Sunday 6B: Jesus Cures a Leper - Winterlude/Bal de Neige Photos

Sixth Sunday of Ordinary Time (Year “B”) - February 12, 2012

[Leviticus 13.1-2, 44-46 [Psalm 32]; 1 Corinthians 10.31-11:1; Mark 1.40-45]

In the Sunday lectionary, the account of Jesus healing a leprous man stands on its own (1.40-45). However, within Mark's narrative, it acts as a hinge story, bringing to a climax Jesus' ministry in Galilee (1.21-45) and serving to introduce several stories that, for the most part, depict Jesus debating with opponents (2.1-3.12).

In Capernaum, Jesus' healings and exorcisms had reached a peak when the whole town congregated at the door to the house where h was staying (1.21-34). This obliged him to withdraw into the wilderness for prayer and the decision to preach in other towns (1.35-39).

After the healing of the leper, what was true of Capernaum had spread to “all of Galilee”: Jesus could not publicly enter any city (1.45). Mention of the leper fulfilling the Mosaic Law by showing himself to the priest prepares the reader/hearer of the gospel for the conflicts about the Law which underlie the five stories in 2.1-3.6, that culminate in the plot to put Jesus to death (3.6). This signal of Jesus' fate so early in the narrative led the German scholar Martin Kähler to describe Mark's Gospel as a "passion narrative with an introduction".

Several elements stand out in the story of the leper: the manner of Jesus' healing, His compliance with the Mosaic and the powerful emotions and gestures mentioned (“begging and kneeling”, “moved with pity, Jesus stretched out His hand and touched him”, “sternly warning him”). The text translated “Jesus sent him away at once” has softened the Greek original which means, “Jesus cast him out immediately”.

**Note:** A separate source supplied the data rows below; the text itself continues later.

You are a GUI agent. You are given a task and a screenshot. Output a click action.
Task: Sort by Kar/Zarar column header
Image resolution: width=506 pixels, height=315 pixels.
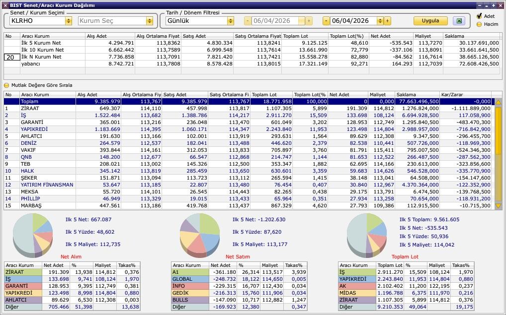465,95
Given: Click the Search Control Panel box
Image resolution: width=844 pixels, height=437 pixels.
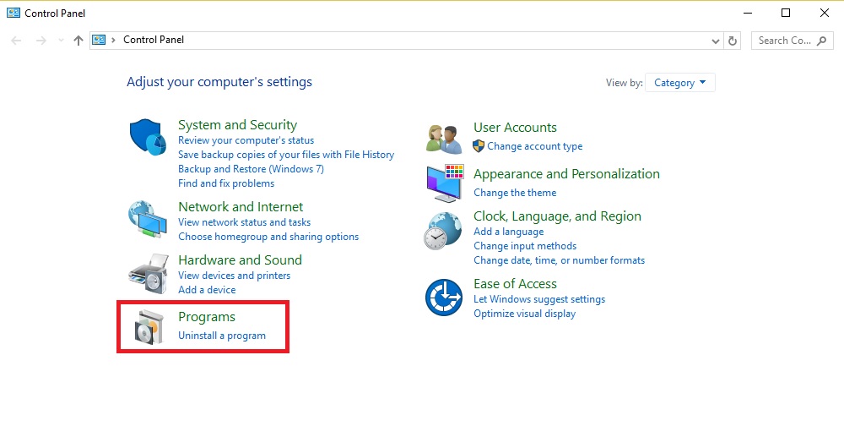Looking at the screenshot, I should (x=792, y=41).
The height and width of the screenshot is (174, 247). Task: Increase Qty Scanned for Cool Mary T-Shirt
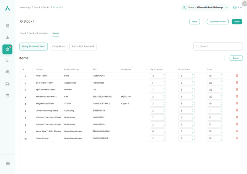click(x=164, y=82)

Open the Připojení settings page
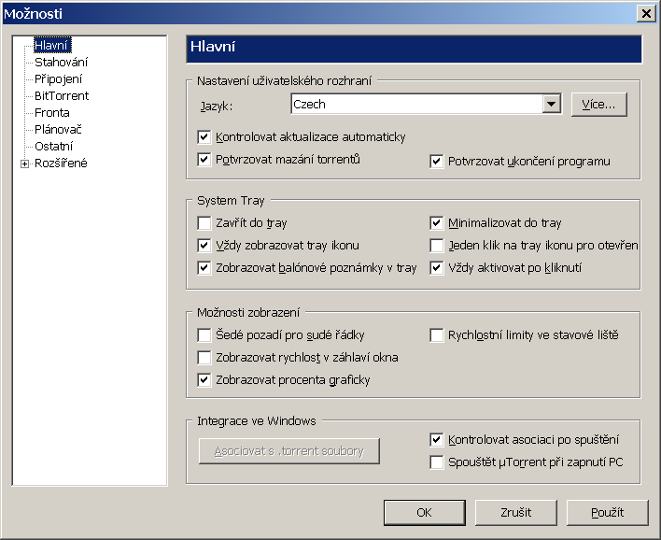pos(60,78)
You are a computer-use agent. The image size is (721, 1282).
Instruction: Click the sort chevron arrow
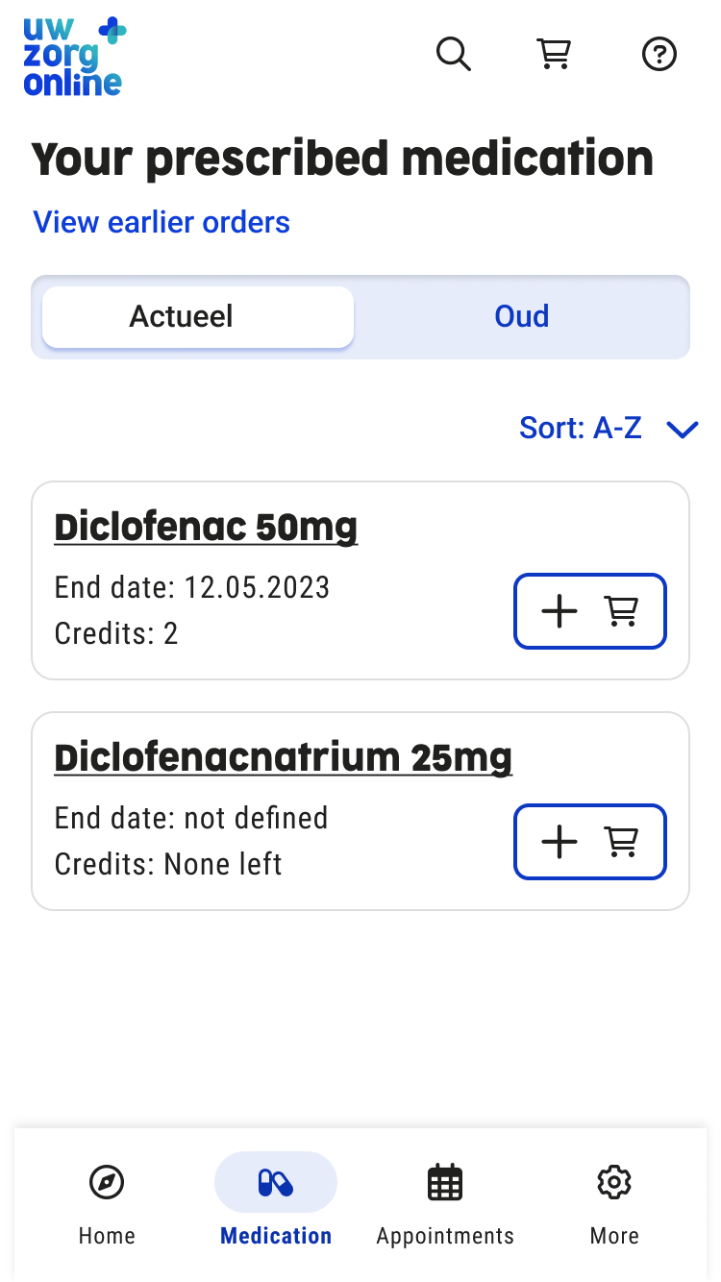tap(683, 430)
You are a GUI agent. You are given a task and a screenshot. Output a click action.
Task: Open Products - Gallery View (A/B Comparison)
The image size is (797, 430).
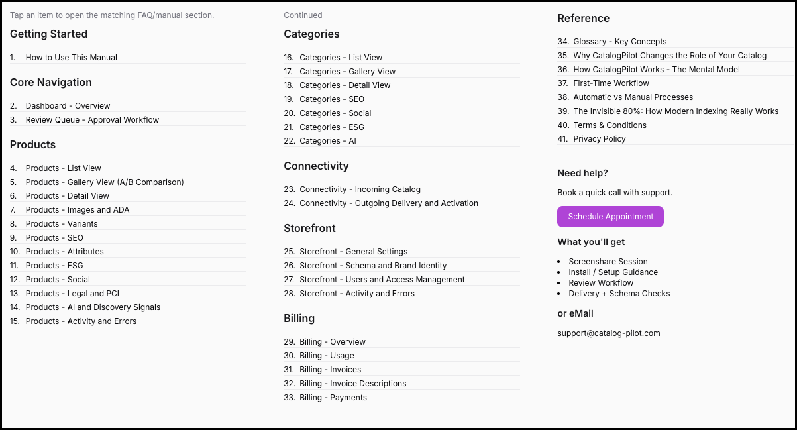pos(105,182)
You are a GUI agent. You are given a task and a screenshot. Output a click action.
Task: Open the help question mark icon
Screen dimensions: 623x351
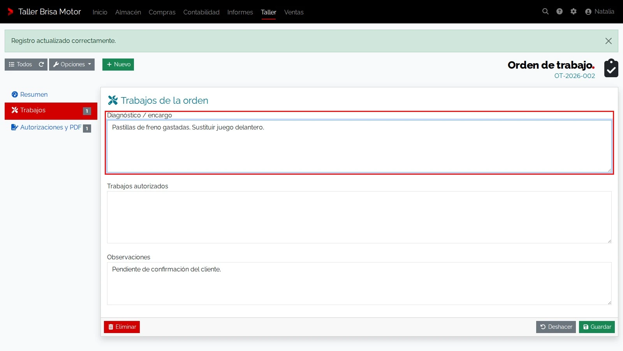point(560,12)
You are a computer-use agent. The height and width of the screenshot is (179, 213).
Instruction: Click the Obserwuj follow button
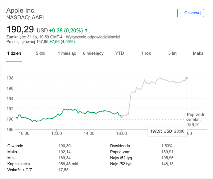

Mention should be made of the striking contrast between Jesus' injunction to the healed man that he say “nothing to anyone” with his actions—that he “began to proclaim it freely and to spread the word”. Because it is the first of several such unsuccessful attempts by Jesus to silence news about himself in Mark's account, this is sometimes referred to as the Markan ‘messianic secret’ motif.

This secrecy theme is complex and seems, at times, to be contradictory.

Twice Jesus commands demons to be silent about His identity (1.4; 3.2). As well, Jesus three times enjoins silence in a healing context (1.4; 5.3; 7.6). Jesus tells all the disciples to be quiet about his identity as Messiah (8:30) and shortly after bids Peter, James and John to be quiet about what they had seen on the mount of Transfiguration “until after the Son of Man had risen from the dead” (9.9).

However, the secrecy motif is absent from several other miracles and, contrary to the pattern, Jesus told the healed demoniac of Gerasa to declare in the Decapolis—Gentile territory—“how much the Lord has done for you, and what mercy he has shown you” (5.19).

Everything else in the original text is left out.